▶ [About this task] Go to the line below that has "Task: Open the embed code icon", print it and each line after it exactly, and stop after the line that has "You are a computer-use agent."; leave out pictures.

(Recorded information)

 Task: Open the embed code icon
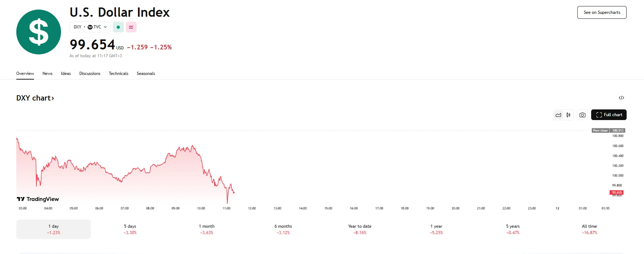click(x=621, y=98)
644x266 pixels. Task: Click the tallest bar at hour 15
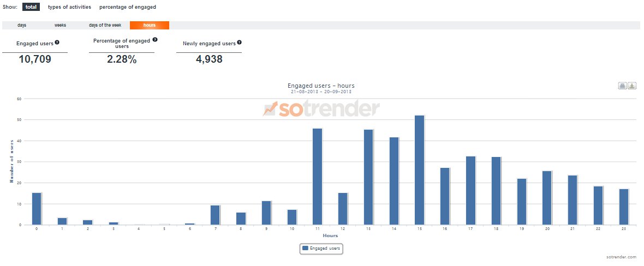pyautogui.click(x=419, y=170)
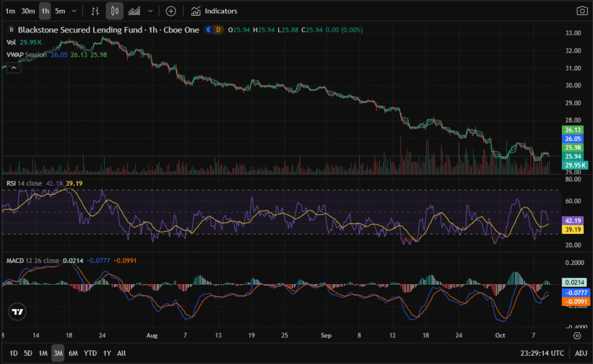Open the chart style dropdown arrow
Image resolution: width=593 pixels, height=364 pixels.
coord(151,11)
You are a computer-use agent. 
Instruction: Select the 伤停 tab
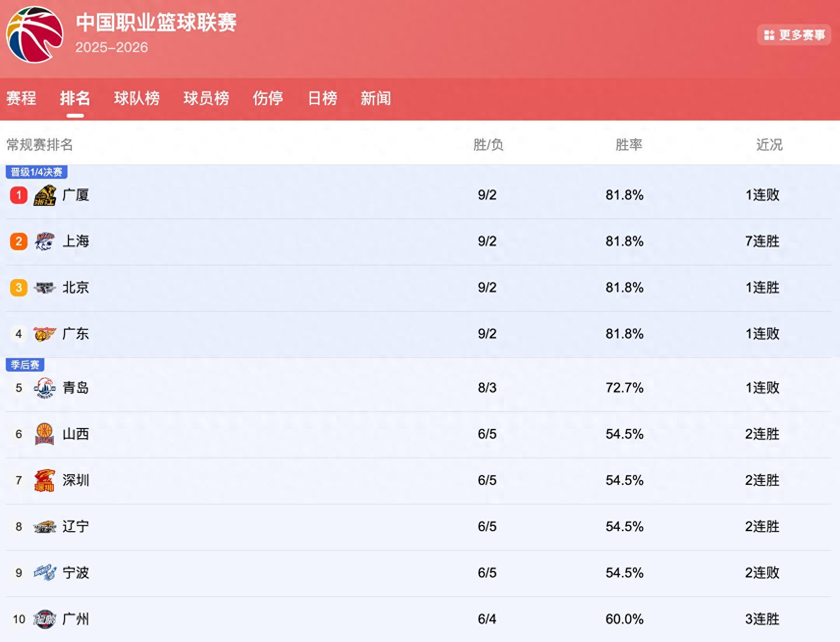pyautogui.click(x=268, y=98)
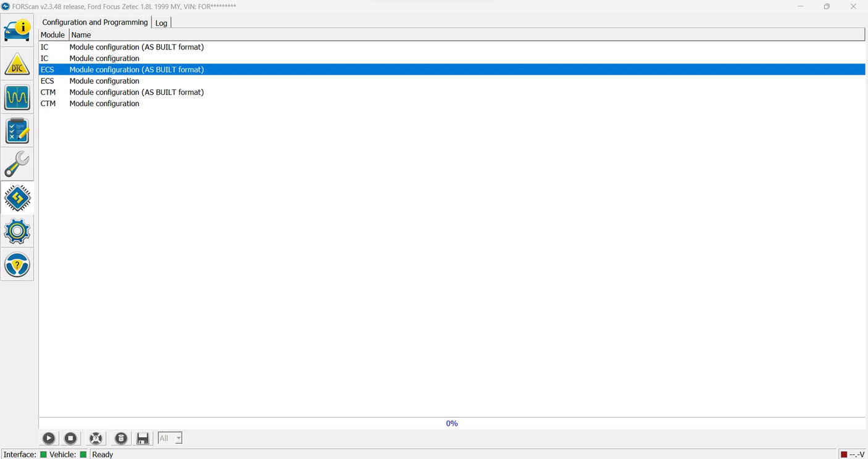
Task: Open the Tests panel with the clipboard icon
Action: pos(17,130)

(End Recorded information)
(Recorded information)

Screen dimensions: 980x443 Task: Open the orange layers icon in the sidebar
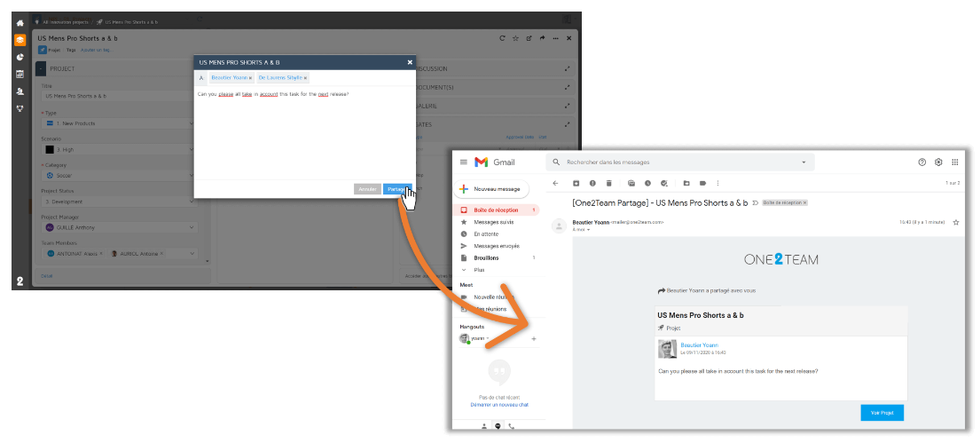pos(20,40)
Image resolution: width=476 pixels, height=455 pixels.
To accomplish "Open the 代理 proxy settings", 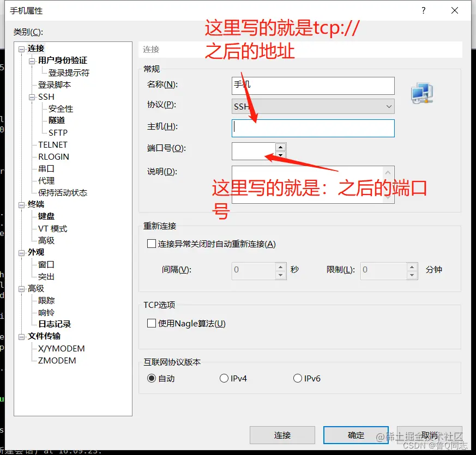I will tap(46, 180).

(End Recorded information)

▶ [Answer area]
 Task: Open the embed code icon
click(x=621, y=98)
644x266 pixels. Task: Click the tallest bar at hour 15
pyautogui.click(x=419, y=170)
Open the chart style dropdown arrow
Image resolution: width=593 pixels, height=364 pixels.
coord(151,11)
You are a computer-use agent. 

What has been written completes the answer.